Duckdive Pressure dings/ soft epoxy

I recently shaped a mid-length for a surf trip. After surfing it only 4-5 times, it seems like I am getting some pretty good pressure dings where I hold the board to duck dive. The board is glassed with Resin Research epoxy and it feels like it is pretty soft on the deck. I did glass it with 4oz. cloth but I did not expect it to be this soft. I glassed it on January 21st, finished sanding and everything by February 4th and it was in the water by February 22nd. A month seems like plenty enough time for the epoxy to cure so I don’t really understand what the problem is. Can it simply be the fact that there is a lot of volume to push on when I duck dive? what do you guys think about this problem?

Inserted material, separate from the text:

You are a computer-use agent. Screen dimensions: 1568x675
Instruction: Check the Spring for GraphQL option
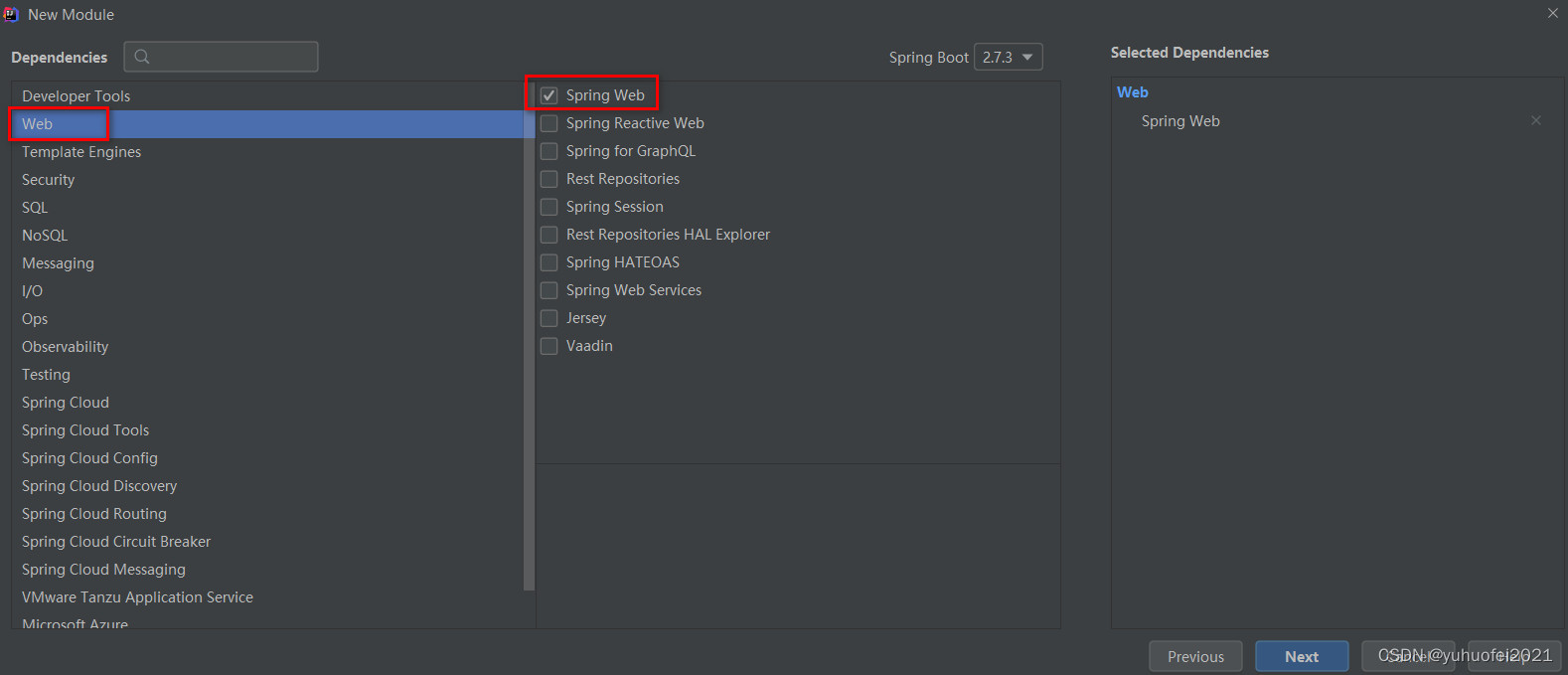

Just one layer of 4oz cloth? If so that would be my guess

Foam density ? Glass schedule ? Seal blank ? How you do the mix, by volume or by weight? How long you mix?
There is many way to make an eps epoxy board. Many epoxy board i see (and repair) are ultra light, ultra soft and fragile, often good feel to surf before it crease or be full of water. Expensive shit.

it is two layers but the first one is like 3/4 of the deck. it does finish right where my hands are placed so the pressured area has one layer

What is your blank density ?
On standard 2lb eps for a shortboard you need at least 6oz under and 6+4oz over with good laps so you have around 18oz under your hands where you push for duckdive. For heavier powerful surfer need more. I only use 1.5lb eps now and i have at least 22oz glass on rails.

Typically you put one layer on the bottom and multiple layers on the deck. The deck takes all the abuse. A double 4oz. deck will dent like crazy. Knees, elbows, heels. Single layer of 4oz is worse. A 6 and 4 full deck is best. Single 6 or 4 on the bottom. Doesn’t matter if it’s Poly or EPS. I haven’t watched the Greg Loehr glassing video in awhile, but I think he did 3 layers of 4oz on the deck.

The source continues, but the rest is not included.